Oklahoma State basketball coach Brad Underwood broke down Friday as he remembered Coger, noting that he was in Las Vegas on a recruiting trip when he learned of Coger’s death and that the past two days have been the most difficult of his coaching career.

“This is the hardest couple of days I’ve ever experienced in my coaching life. You say goodbye to players when they graduate and that’s one thing,” Underwood said, pausing to wipe away tears with a towel. “Making that phone call to a mother is – there’s no words.”

OSU athletic director Mike Holder says the team will thoroughly examine its practices following Coger’s death. The NCAA’s Sports Medicine Handbook does not provide specific guidelines for when teams should avoid practicing in extreme temperatures.

The handbook says heatstroke is the third-leading cause of sudden death in athletes, and that athletes should be gradually introduced to activity in warm temperatures over a “minimum period of 10 to 14 days.” Coger had been in Oklahoma since July 5, the school said.

The NCAA handbook also provides a list of signs and symptoms of heat injury, notes that heatstroke is most likely to occur at the start of preseason practices and says that some athletes with certain health conditions or athletes who are not adequately in shape can be more susceptible to heatstroke. It was not clear whether that was the case with Coger. In an interview with the Stillwater newspaper published earlier this month, Coger spoke of frequent headaches that plagued him during his high school days. He said he underwent surgery several years ago to drain fluid from around his brain.

“At the moment, I’m thinking `Basketball is over,”‘ he told the newspaper, recalling his feelings at the time of the surgery. “`I gotta think beyond basketball now.”‘

Coger, a native of Raleigh, North Carolina, said in the interview that he recuperated from his surgery then started his college career at Eastern Florida State College. He transferred after one season to Cape Fear Community College in Wilmington, North Carolina, where he played last season. The 6-foot-8 player then initially signed with Ole Miss last fall but opted for Oklahoma State after the Southeastern Conference ruled he was ineligible because of rules on junior college transfers.

Shutt also said that under NCAA rules, basketball teams can meet for eight hours a week during the summer – time that can be broken up as two hours on the count and six on strength and conditioning, or all eight on strength and conditioning. NCAA spokesman Christopher Radford confirmed that was the case, and noted that staff members are allowed to conduct and supervise that activity.

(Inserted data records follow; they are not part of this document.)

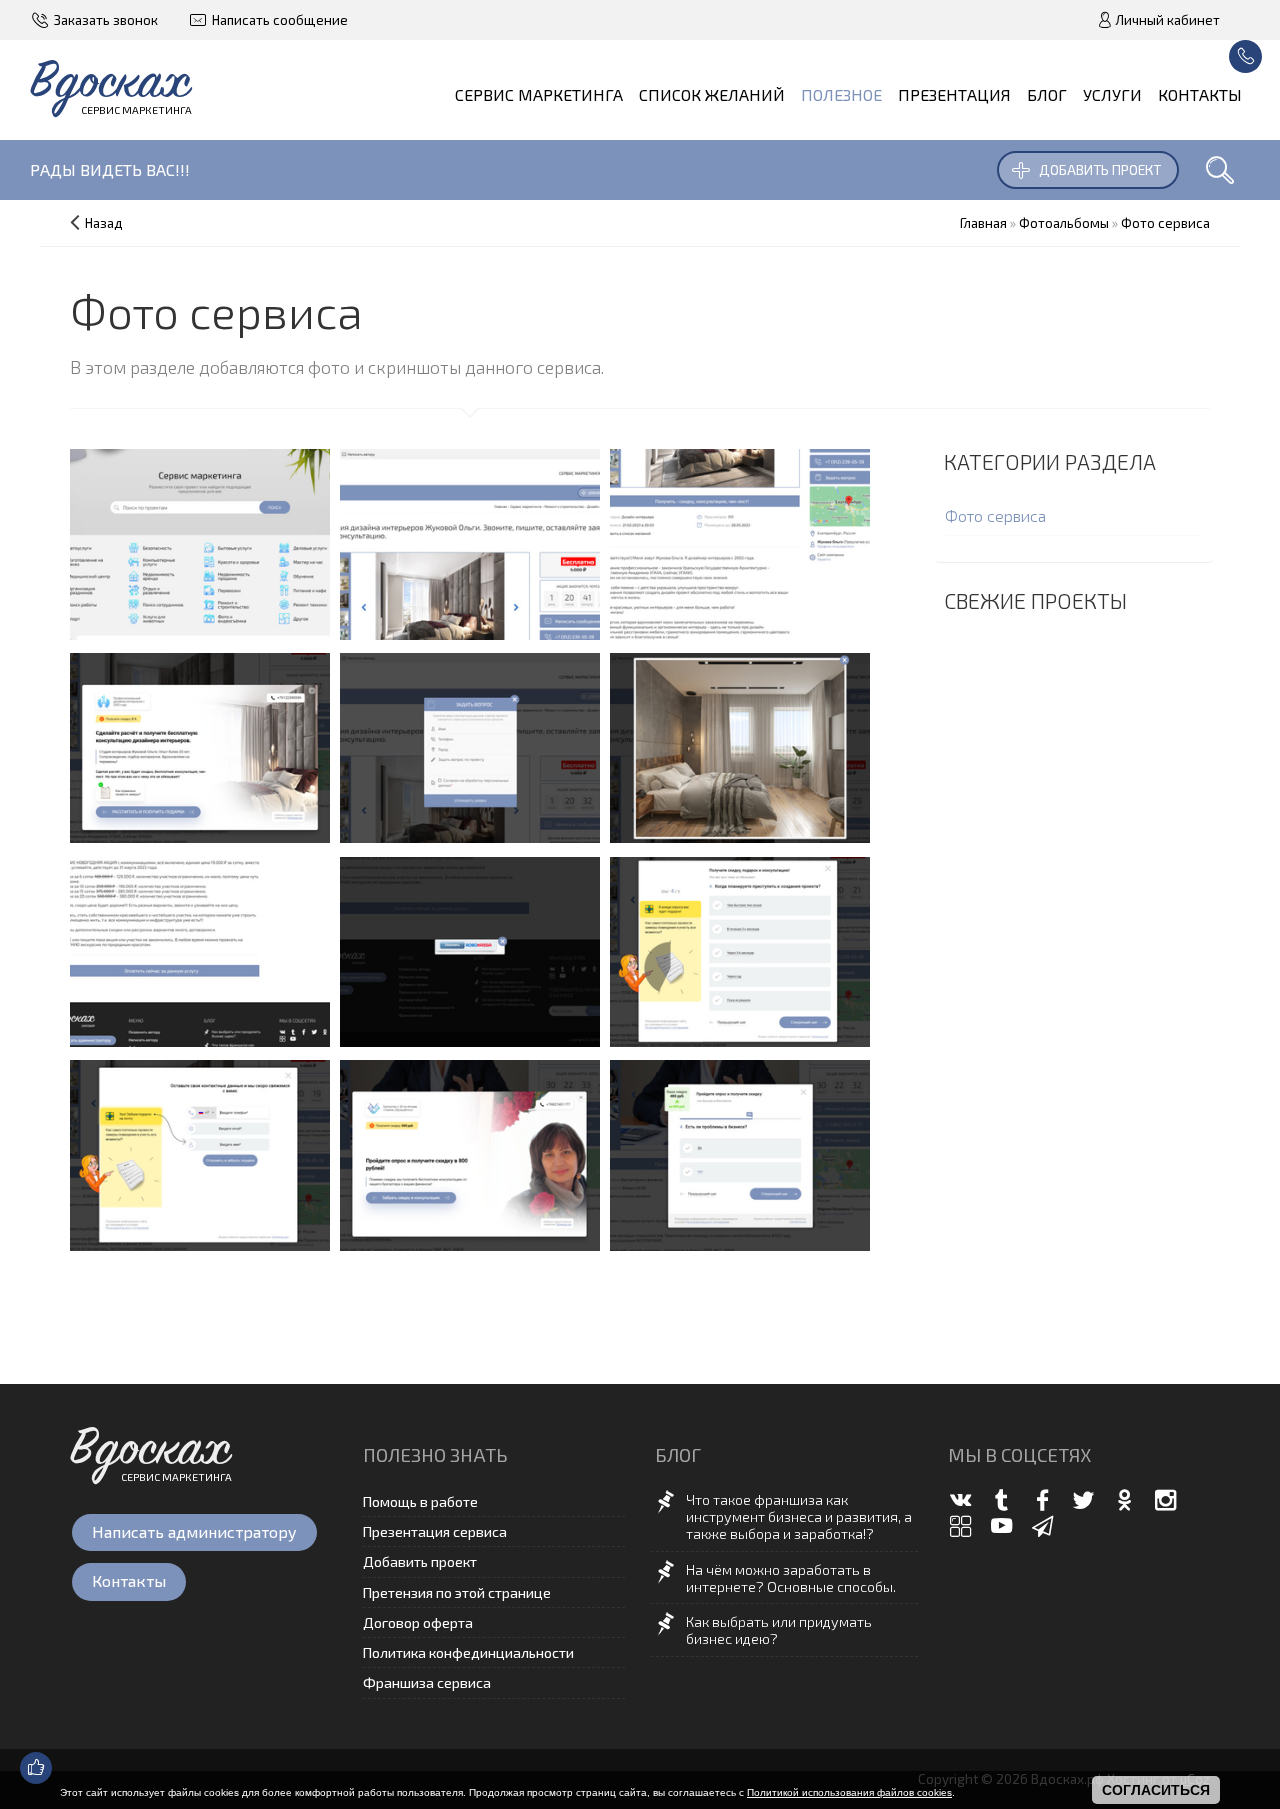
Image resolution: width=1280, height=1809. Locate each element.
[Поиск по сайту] (1220, 170)
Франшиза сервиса (427, 1682)
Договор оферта (418, 1622)
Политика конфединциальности (468, 1652)
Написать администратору (194, 1531)
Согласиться (1156, 1790)
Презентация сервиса (435, 1531)
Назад (104, 223)
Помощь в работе (420, 1501)
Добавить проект (1100, 169)
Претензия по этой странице (457, 1592)
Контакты (129, 1580)
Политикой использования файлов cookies (849, 1792)
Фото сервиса (995, 515)
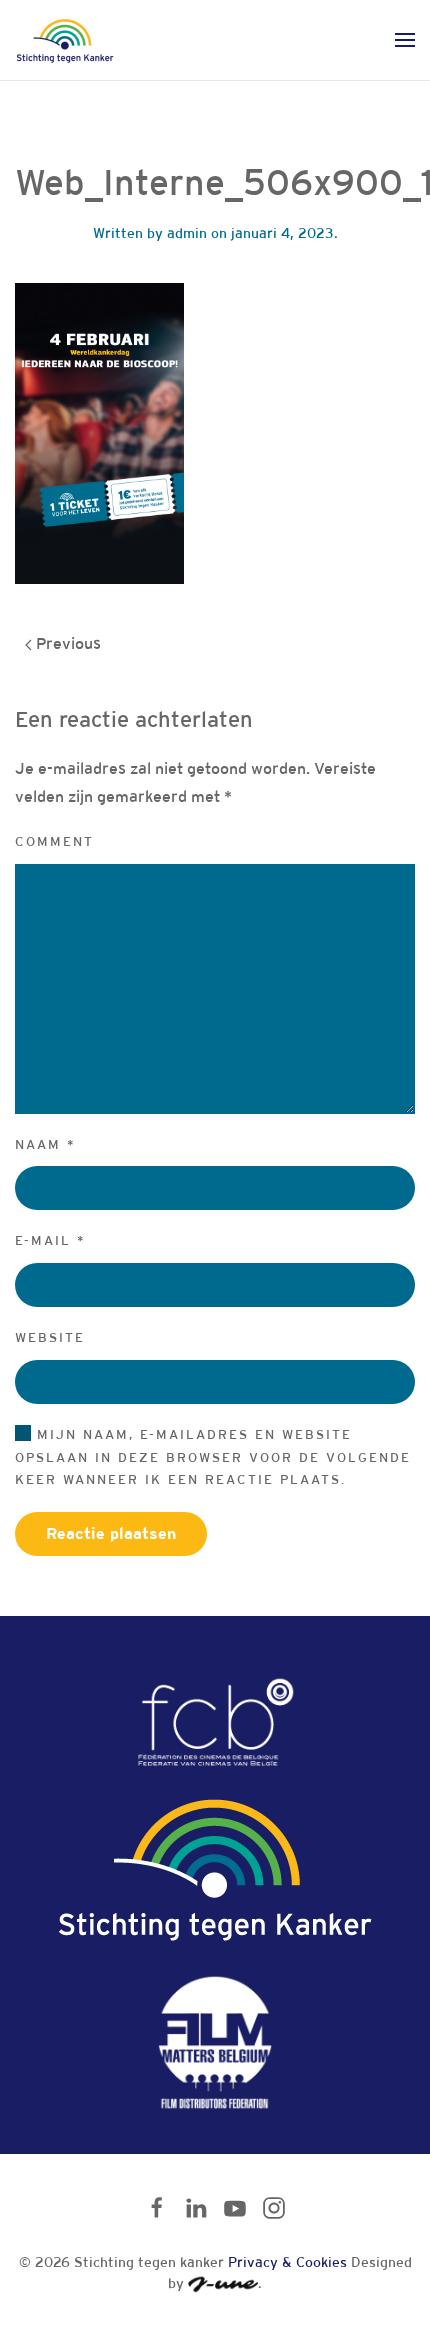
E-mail (50, 1240)
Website (50, 1337)
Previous (66, 643)
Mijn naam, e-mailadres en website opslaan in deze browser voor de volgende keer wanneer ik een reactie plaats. (213, 1457)
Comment (54, 841)
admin (187, 233)
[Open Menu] (405, 40)
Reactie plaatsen (111, 1533)
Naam (45, 1144)
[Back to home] (65, 40)
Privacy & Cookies (287, 2262)
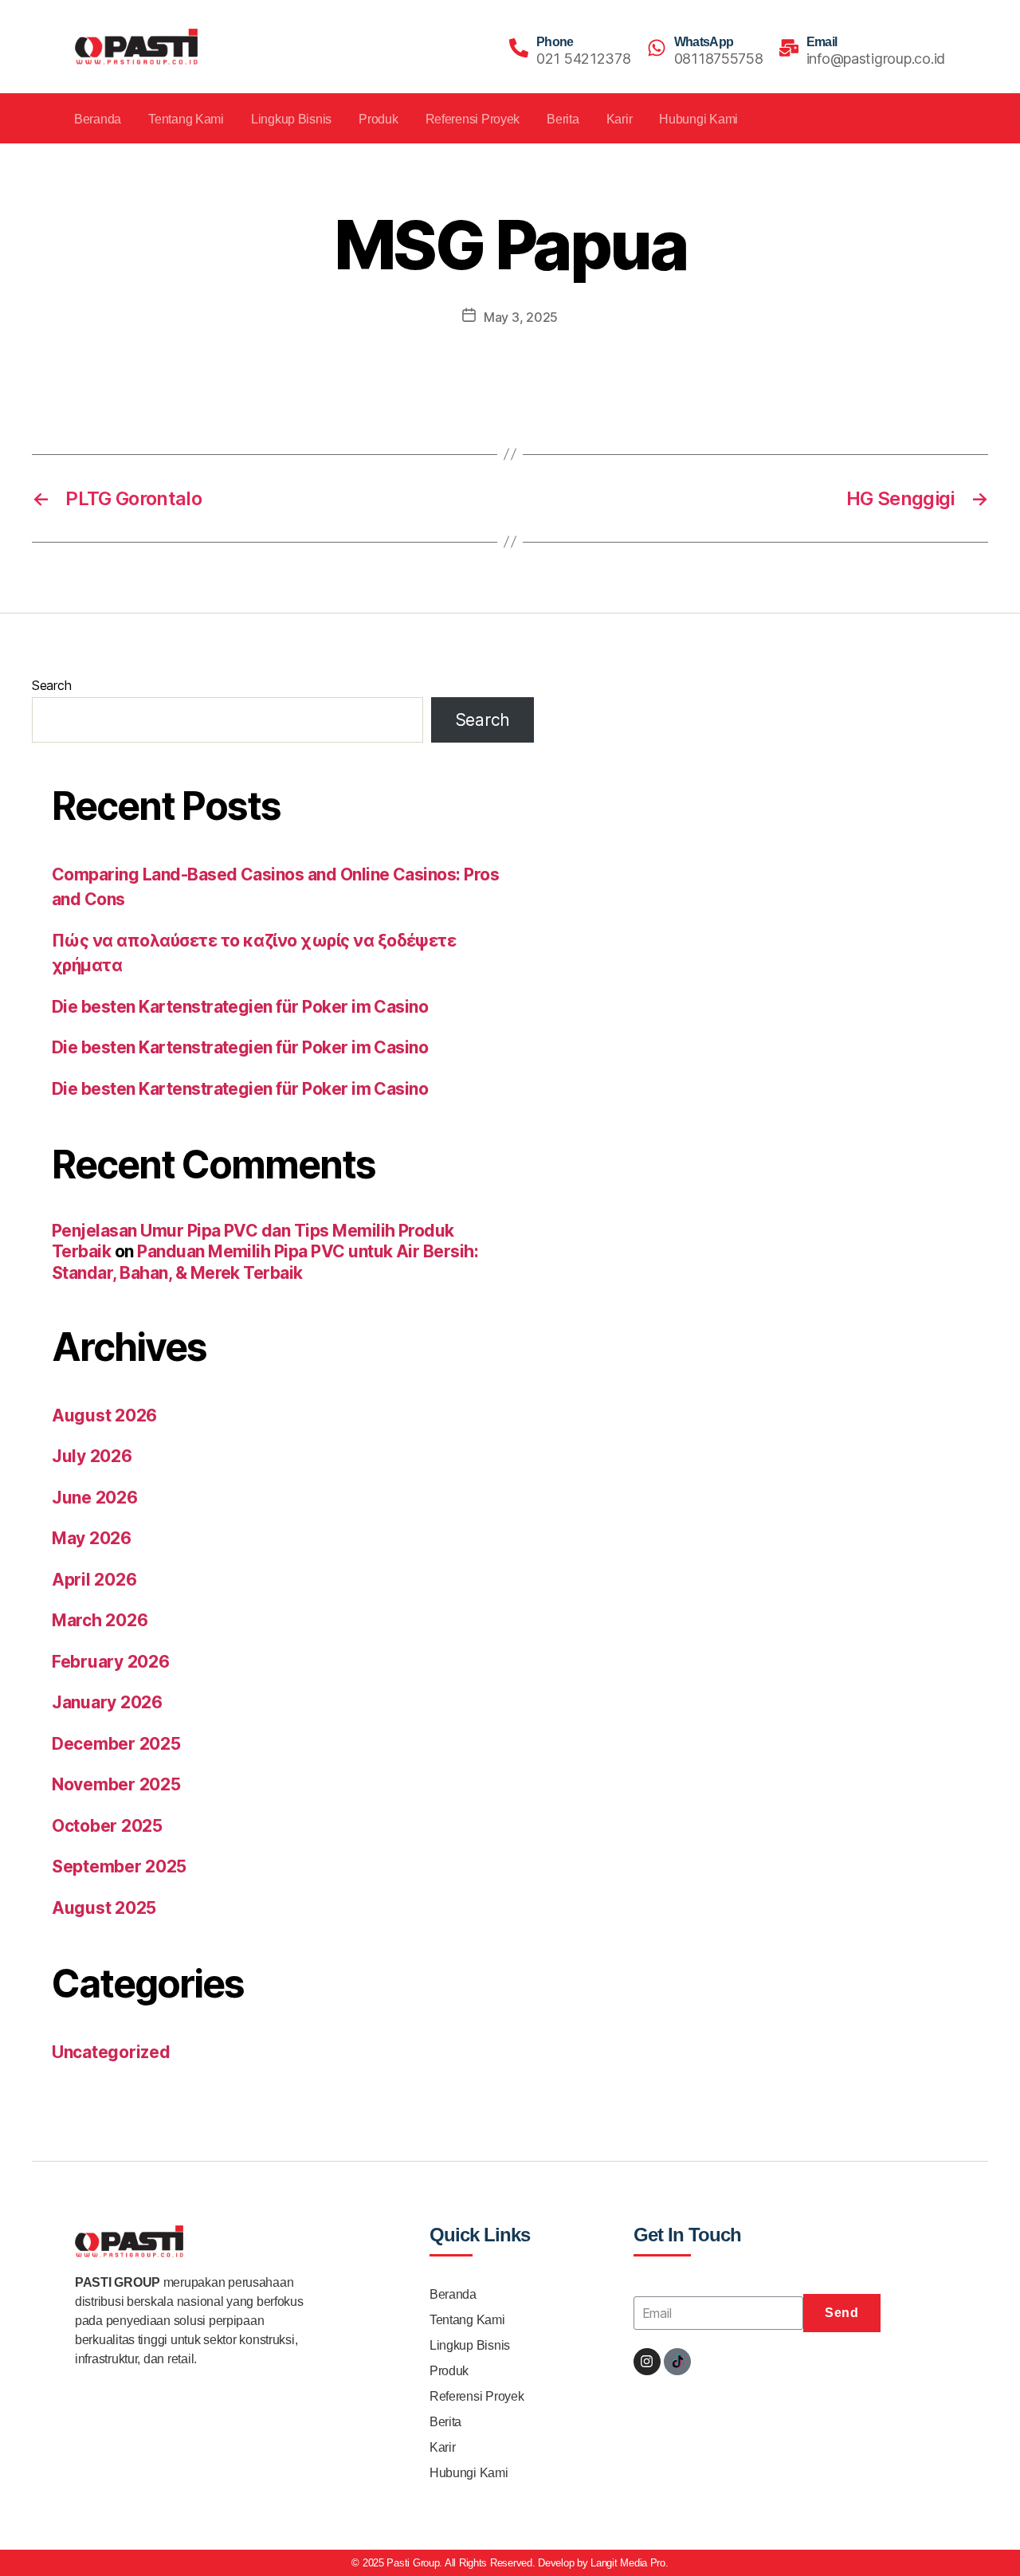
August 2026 (104, 1415)
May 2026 (91, 1538)
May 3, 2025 (521, 317)
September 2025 (119, 1866)
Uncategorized (111, 2052)
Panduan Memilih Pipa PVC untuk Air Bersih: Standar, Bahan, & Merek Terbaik (265, 1261)
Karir (619, 119)
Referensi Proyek (473, 119)
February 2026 (111, 1662)
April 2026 (94, 1580)
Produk (378, 119)
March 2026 (99, 1620)
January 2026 (107, 1702)
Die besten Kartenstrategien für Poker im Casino (240, 1007)
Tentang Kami (186, 119)
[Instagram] (647, 2361)
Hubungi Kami (698, 119)
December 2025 (116, 1744)
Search (51, 685)
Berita (563, 119)
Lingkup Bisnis (291, 119)
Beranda (97, 119)
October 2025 (107, 1826)
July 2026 (92, 1456)
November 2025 (116, 1784)
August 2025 (104, 1908)
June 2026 (95, 1498)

In 2012, Coger played a friendly game of one-on-one with Washington Wizards star John Wall, who posted a photo of the matchup on Instagram following Coger’s death. Wall wrote: “Rest in Peace to the lil homie who always had the competitive spirt.. you will be missed Tyrek.”

Coger’s death is the latest tragedy for OSU. Last fall, a driver crashed into a crowd at Oklahoma State’s homecoming parade, killing four spectators and wounding dozens. In 2011, women’s basketball coach Kurt Budke, assistant Miranda Serna and two others died in a plane crash in western Arkansas. And in 2001, 10 people died in a Colorado plane crash, including two men’s basketball players and six staff members.

Associated Press writer Jill Bleed in Little Rock, Arkansas, contributed to this report.